Now go watch GG and tell me all the cameos I missed. Sis the Younger had to point out Ann (who?) from Arrested Development, so I’m sure there were more.
* UGH. Jesus. The fucking Life and Death Brigade. Did they have to make the special? Really? They weren’t charming in their 20s and I just wanted to punch every one of them for every second of screen time in their 30s. I get 45 seconds of Melissa McCarthy but I have to sit through what felt like about 20 solid minutes of entitled narcissists dressing stupidly and loving themselves so hard I’m surprised they didn’t cause an injury, and being self-important and buying shit and being obnoxious to people? In 2016 are we still supposed to find rich white boys who contribute nothing to society but believe they’re entitled to everything funny and charming? It would have been OK if they’d been presented as a critique (as the series of blended-together blond rich boy Tristan/Logan/Christophers sometimes was in the original) but they weren’t – instead Rory gave them more affection than almost anyone else in the special.
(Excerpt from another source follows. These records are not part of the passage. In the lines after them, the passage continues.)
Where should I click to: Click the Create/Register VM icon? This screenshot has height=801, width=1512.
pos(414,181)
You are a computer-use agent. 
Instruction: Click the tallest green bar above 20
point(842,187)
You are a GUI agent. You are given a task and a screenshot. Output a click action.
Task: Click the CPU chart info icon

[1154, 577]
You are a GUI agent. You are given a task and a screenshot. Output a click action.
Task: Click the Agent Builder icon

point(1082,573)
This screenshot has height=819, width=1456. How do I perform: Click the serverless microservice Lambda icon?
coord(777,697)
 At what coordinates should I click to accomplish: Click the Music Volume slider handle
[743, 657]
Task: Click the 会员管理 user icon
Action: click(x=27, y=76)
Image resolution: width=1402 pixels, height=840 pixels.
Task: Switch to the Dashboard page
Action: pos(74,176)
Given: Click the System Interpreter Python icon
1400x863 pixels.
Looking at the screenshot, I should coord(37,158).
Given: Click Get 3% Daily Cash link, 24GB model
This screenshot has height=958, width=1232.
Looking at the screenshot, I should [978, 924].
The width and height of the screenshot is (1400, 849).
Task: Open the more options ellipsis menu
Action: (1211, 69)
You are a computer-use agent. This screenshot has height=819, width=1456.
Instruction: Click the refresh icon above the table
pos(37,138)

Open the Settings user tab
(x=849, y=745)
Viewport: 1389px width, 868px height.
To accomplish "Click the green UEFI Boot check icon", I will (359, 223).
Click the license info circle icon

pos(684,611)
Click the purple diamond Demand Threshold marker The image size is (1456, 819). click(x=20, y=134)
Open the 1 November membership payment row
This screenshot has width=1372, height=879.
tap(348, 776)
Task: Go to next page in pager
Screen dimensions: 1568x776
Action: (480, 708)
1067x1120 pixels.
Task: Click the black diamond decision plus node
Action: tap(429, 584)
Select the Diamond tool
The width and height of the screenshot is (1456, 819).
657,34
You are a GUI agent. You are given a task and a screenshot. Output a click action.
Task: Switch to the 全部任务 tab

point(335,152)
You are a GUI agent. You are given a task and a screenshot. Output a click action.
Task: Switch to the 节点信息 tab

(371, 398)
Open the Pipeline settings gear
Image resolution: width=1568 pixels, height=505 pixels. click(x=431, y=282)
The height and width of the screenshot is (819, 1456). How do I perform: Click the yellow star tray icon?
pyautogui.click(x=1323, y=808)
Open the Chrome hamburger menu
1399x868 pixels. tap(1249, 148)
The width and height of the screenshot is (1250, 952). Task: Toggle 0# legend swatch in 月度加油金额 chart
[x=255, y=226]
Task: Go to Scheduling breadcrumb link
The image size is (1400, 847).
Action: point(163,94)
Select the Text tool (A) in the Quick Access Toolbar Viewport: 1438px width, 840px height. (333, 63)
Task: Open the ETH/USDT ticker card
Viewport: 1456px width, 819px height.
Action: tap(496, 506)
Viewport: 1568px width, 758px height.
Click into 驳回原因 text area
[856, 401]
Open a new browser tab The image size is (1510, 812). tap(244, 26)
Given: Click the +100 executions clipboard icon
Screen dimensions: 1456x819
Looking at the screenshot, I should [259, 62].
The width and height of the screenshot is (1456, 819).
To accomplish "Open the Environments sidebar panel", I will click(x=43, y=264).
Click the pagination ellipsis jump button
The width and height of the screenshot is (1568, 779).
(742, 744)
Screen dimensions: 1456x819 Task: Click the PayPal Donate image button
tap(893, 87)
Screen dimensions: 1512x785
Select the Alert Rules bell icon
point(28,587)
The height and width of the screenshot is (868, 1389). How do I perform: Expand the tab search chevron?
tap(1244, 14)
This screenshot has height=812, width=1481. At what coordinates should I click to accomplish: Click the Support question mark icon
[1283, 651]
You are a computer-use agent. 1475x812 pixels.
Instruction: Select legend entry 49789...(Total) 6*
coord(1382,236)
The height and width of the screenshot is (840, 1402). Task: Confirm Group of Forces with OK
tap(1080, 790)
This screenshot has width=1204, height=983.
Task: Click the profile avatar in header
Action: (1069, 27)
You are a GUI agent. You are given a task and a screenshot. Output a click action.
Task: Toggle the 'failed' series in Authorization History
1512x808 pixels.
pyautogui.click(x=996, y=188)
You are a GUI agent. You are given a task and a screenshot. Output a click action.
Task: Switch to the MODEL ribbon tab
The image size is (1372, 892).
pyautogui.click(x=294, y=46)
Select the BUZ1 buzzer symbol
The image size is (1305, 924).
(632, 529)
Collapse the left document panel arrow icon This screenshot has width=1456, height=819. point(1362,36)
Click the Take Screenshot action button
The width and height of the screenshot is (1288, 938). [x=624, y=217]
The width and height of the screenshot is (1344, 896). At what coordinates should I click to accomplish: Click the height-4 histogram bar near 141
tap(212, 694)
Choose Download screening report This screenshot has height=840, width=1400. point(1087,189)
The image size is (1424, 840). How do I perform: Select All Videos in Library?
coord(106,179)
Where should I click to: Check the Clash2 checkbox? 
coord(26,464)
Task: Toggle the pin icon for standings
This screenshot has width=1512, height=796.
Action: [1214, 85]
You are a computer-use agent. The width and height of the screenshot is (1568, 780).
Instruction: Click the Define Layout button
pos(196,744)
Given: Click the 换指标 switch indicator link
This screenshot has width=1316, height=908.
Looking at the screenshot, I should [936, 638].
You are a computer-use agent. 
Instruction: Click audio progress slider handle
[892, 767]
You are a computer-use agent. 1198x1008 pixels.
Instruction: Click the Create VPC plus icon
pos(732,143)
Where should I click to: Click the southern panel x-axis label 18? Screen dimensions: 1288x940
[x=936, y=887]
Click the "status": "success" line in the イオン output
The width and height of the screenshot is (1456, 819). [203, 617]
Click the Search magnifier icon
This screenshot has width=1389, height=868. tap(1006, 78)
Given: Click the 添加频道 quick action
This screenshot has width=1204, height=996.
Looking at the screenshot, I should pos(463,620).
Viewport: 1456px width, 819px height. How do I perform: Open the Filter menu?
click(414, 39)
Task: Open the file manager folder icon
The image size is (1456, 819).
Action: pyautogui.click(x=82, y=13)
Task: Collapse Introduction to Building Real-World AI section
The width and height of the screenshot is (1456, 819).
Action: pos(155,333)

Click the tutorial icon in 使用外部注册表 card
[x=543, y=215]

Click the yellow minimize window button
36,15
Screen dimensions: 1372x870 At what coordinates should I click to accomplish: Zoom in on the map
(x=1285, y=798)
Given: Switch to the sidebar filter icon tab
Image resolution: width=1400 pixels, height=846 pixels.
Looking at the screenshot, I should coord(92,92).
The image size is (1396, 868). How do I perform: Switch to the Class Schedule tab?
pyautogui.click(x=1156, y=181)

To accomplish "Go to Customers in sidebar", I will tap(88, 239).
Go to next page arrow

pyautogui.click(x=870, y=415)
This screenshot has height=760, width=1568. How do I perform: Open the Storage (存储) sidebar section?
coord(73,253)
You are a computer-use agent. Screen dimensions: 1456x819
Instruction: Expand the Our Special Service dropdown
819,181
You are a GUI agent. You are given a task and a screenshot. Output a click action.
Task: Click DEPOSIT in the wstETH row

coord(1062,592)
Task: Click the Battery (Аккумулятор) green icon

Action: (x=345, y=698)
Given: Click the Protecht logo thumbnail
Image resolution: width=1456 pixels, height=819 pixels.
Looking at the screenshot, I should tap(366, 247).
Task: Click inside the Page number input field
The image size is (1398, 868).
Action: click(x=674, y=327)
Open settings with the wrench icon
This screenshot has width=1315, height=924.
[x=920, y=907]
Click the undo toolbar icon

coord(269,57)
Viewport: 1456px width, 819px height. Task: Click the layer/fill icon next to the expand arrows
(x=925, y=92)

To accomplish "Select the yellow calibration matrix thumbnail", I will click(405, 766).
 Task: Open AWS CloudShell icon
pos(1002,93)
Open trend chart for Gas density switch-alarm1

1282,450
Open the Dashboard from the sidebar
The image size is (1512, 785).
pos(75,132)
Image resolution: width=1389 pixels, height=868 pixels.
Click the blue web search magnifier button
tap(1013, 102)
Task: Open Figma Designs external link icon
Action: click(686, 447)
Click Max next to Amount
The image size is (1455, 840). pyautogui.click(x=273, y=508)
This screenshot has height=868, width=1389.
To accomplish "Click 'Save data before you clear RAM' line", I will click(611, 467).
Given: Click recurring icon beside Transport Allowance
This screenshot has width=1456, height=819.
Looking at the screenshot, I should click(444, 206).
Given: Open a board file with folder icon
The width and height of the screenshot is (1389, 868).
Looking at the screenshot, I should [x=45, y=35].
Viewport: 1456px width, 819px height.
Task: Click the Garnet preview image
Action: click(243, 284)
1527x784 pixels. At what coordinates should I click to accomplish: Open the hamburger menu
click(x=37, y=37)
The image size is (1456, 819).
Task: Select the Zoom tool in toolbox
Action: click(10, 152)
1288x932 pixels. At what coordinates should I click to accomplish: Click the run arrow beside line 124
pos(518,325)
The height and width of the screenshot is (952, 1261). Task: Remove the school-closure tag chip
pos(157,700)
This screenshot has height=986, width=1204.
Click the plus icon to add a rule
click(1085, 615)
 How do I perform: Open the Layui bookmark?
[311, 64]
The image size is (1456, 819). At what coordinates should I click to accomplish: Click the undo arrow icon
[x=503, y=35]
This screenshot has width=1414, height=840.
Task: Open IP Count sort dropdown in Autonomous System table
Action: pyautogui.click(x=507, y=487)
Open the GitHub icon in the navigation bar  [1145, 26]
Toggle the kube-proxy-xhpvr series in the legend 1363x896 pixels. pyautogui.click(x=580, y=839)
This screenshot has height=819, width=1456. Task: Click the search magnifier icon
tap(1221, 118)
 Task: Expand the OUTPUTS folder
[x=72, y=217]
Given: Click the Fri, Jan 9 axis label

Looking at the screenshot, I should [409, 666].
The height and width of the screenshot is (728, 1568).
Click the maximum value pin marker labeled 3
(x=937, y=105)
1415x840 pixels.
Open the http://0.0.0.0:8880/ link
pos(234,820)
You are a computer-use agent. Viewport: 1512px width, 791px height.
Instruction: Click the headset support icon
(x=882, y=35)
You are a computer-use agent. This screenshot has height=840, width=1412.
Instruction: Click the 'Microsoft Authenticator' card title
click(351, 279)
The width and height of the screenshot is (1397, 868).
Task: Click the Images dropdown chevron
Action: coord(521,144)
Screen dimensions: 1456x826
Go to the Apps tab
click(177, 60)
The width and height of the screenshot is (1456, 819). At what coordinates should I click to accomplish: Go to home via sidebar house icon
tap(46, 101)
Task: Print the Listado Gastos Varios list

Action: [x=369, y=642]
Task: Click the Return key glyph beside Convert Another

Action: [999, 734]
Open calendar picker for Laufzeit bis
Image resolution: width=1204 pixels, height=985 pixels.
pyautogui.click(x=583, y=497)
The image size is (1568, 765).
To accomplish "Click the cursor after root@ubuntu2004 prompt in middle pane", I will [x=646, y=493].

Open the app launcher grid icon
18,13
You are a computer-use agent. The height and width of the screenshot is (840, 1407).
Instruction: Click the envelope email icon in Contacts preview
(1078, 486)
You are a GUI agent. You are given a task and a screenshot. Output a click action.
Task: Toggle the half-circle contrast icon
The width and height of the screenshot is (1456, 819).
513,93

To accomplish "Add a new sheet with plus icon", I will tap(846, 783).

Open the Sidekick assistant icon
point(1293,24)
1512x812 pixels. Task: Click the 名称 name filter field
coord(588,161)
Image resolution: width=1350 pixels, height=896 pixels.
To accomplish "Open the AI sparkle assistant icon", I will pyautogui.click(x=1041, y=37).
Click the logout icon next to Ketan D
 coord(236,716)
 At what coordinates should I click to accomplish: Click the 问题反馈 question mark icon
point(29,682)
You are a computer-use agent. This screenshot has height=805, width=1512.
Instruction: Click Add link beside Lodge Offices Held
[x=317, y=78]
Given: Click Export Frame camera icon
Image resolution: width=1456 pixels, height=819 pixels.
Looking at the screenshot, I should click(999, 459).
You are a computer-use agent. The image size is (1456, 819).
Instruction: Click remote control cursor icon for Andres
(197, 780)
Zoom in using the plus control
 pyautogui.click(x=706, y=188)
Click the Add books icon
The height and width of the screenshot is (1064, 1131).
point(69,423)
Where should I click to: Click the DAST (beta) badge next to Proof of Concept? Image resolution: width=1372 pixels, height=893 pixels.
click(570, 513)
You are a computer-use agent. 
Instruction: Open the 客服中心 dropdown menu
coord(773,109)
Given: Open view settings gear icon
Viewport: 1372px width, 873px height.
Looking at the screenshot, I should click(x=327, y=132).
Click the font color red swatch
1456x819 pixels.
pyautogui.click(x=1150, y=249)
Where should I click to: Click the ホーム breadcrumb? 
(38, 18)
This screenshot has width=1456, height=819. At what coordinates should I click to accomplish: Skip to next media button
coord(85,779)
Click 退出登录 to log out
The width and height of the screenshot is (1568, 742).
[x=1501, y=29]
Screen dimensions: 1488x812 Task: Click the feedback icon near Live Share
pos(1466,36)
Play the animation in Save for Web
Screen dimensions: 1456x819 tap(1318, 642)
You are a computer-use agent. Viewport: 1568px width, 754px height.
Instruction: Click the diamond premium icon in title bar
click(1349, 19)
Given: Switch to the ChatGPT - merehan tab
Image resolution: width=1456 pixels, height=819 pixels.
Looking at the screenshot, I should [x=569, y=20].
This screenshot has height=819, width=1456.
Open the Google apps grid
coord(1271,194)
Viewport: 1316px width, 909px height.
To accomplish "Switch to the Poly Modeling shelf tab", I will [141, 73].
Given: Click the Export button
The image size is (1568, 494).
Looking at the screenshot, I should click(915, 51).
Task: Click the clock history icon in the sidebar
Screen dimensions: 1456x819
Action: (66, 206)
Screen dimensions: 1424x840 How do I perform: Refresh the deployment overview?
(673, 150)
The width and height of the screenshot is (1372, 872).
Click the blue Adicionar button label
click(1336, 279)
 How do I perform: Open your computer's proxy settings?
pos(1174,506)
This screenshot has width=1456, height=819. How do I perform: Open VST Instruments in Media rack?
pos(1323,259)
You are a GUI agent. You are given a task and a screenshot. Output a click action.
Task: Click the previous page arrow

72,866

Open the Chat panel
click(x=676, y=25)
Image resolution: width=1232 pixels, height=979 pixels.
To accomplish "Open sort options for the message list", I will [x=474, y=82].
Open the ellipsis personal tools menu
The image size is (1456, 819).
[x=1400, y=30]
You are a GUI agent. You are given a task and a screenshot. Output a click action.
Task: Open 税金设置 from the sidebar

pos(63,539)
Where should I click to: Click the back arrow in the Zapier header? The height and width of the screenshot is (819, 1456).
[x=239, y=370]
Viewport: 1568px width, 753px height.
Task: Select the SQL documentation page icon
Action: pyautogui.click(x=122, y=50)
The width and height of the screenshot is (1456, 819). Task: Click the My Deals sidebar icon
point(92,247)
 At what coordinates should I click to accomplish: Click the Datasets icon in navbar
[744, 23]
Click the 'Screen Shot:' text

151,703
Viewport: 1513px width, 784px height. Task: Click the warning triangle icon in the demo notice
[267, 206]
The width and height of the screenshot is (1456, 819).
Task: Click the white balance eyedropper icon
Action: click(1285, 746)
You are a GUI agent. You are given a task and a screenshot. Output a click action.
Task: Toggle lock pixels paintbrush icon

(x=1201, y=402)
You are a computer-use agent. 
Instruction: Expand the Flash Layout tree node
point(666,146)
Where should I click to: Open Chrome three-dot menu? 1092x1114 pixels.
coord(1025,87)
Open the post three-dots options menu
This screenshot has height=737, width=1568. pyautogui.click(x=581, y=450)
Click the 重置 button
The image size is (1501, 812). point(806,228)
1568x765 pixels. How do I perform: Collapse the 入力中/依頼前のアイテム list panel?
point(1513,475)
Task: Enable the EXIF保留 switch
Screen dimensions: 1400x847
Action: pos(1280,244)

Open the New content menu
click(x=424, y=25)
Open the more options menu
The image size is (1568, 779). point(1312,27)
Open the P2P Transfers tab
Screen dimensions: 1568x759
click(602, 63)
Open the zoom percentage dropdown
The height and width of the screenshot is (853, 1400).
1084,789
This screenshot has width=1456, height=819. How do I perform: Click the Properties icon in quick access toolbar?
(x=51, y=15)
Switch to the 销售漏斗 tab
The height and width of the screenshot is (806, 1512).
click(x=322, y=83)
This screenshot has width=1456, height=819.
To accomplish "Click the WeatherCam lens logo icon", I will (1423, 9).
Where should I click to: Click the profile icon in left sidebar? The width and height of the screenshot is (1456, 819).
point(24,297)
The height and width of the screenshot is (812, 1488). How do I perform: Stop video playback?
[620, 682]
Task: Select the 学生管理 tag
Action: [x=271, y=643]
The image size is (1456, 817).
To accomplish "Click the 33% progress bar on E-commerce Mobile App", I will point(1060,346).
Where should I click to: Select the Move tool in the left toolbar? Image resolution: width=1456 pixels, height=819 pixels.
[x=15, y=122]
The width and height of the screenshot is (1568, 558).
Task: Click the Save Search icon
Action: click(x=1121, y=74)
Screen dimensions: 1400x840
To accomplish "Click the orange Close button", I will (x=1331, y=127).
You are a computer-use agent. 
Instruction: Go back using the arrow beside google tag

** I am aware that one argument is that, indeed, Rory IS that person, she has always been that person, she’s a spoiled rich girl with a ridiculous crowd of doting admirers helping her every step of the way and handing her every opportunity. Yes, she treated some boys poorly as a teenager/young adult, and let herself be treated poorly in turn. Yes, she failed to respect other people’s relationships at times. She was definitely sometimes self centered. So you could read 32 year old Rory as presented as being the natural consequence of teenage Rory Girl Wonder. BUT… I don’t actually feel that way about her, though I can see why some would, and I don’t think the show really wanted to present her in that way. I think her mistakes were presented as those of a young person who was otherwise emotionally healthy and empathetic making some bad choices and getting stuck in some bad messes that took a long time to sort out. I believe that we were meant to think she would make better choices going forward.